No ML. Extractive scoring only (sentence-level BM25-vs-task + recency + salience, near-dup suppression) for oversized free-form text — headroom's own TextCrusher retreat validates this class (\~94% buried-answer retention at 30% size vs \~36% for truncation). Everything dropped is CCR-recoverable.
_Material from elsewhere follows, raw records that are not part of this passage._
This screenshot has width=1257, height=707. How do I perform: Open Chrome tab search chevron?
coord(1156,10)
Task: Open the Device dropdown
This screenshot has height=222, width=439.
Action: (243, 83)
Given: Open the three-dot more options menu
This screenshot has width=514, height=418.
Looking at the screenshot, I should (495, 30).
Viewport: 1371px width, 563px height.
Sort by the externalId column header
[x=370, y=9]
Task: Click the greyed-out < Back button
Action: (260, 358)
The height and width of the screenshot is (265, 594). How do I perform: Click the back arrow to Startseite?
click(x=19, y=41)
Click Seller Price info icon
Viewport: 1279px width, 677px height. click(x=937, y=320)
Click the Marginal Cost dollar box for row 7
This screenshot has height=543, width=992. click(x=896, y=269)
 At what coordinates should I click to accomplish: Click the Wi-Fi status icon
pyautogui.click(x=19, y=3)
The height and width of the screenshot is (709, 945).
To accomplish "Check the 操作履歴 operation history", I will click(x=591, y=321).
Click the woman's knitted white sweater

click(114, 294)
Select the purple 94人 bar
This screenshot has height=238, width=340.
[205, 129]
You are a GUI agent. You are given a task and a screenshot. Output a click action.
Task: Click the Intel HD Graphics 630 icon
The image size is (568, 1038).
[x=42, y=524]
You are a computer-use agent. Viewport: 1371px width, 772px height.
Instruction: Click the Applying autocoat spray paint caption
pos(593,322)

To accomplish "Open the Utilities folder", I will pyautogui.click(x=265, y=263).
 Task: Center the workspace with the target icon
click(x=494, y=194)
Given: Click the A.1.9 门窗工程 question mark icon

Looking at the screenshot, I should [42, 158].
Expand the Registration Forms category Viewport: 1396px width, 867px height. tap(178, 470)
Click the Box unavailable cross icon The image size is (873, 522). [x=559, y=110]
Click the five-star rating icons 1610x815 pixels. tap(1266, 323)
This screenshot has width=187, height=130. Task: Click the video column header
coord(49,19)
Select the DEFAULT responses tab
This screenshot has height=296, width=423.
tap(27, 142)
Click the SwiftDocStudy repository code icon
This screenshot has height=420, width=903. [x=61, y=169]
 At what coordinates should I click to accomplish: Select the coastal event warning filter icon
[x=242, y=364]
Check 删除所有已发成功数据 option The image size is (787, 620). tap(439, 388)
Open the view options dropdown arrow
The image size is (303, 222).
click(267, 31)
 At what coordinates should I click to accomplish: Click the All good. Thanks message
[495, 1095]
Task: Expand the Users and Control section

Web/HTML ingests through mq's HTML→markdown conversion then section slicing, replacing tag-stripping heuristics.

## Guard contracts adopted from the round-2 source verification [#guard-contracts-adopted-from-the-round-2-source-verification]

The [verification pass](/reference/research/token-optimization-tools/15-verification-pass-and-extended-matrix/) surfaced battle-tested micro-contracts this pipeline adopts wholesale:

* **Anti-confusion truncation**: exactly one `[N more lines]` end marker per truncated payload, never interleaved omission markers (agents parse those as code and retry-loop); the kept+N==total invariant is property-tested (RTK).
* **`unless` anti-swallow guards**: any short-circuit summary rule ("N tests passed") carries an `unless` regex so error-bearing output is never swallowed by the happy-path summary (RTK TOML DSL).
* **Per-filter panic isolation**: every filter runs under `catch_unwind`; panic → warn + raw passthrough — fail-open in both the crash and quality dimensions when combined with the never-worse guard (RTK).
* **`transparent_prefixes`**: wrapper commands (`docker exec c`, `poetry run`, `direnv exec .`) are stripped before classification and re-prepended after, so wrappers never defeat filtering (RTK).
* **Content-sniffing pipe mode**: `cmd | ctx pipe` fingerprints the first 1 KiB (banner-anchored to avoid misroutes) and auto-selects a filter — zero-flag usage for role scripts (RTK).
* **Trust-before-load for role/project filter files**: SHA-256 content pinning, single read returning the verified bytes (TOCTOU-safe), fail-closed on canonicalization errors, CI-only env override (RTK `trust.rs` — the threat model is an attacker-committed filter shaping what the model sees).
* **Lossless-compaction tier with a runtime round-trip self-check**: format-native reversible transforms (run-collapse with exact counts, grep-result reshaping, ANSI strip) verify `inverse(compressed) == original` at runtime and emit the original on any mismatch — a store-free tier below CCR (headroom `--lossless`).
* **Kolmogorov gate**: a gzip-ratio probe classifies payload compressibility before attempting aggressive modes — never spend effort on incompressible content (lean-ctx).
* **Per-tool line budgets** as defense-in-depth behind the typed filters: head/tail caps per tool class (bash 80, read 300, grep 120 — caveman-code's "Flint Chipper" constants) for anything the typed path doesn't recognize.
* **`anchored` read mode**: verbatim content with per-line hash anchors, making compressed-read → patch workflows drift-safe (lean-ctx; excluded from bounce accounting as lossless).
* **Preserved-segment span classification** for any prose transform: fences, inline code, URLs, paths, versions, numbers, identifiers pass byte-exact through every lossy path (cavemem's tokenizer — the one keepable artifact of that project, adopted as the transform safety contract).

## Explicit exclusions [#explicit-exclusions]

No whole-prompt rewriting, no history pruning, no conversation compaction — Claude Code owns those (microcompact, context editing); the engine composes upstream of them and measures the *incremental* win over native features, not over a naive baseline ([tools hub 11 — Extended comparison axes](/reference/research/token-optimization-tools/11-extended-comparison-axes/) §c).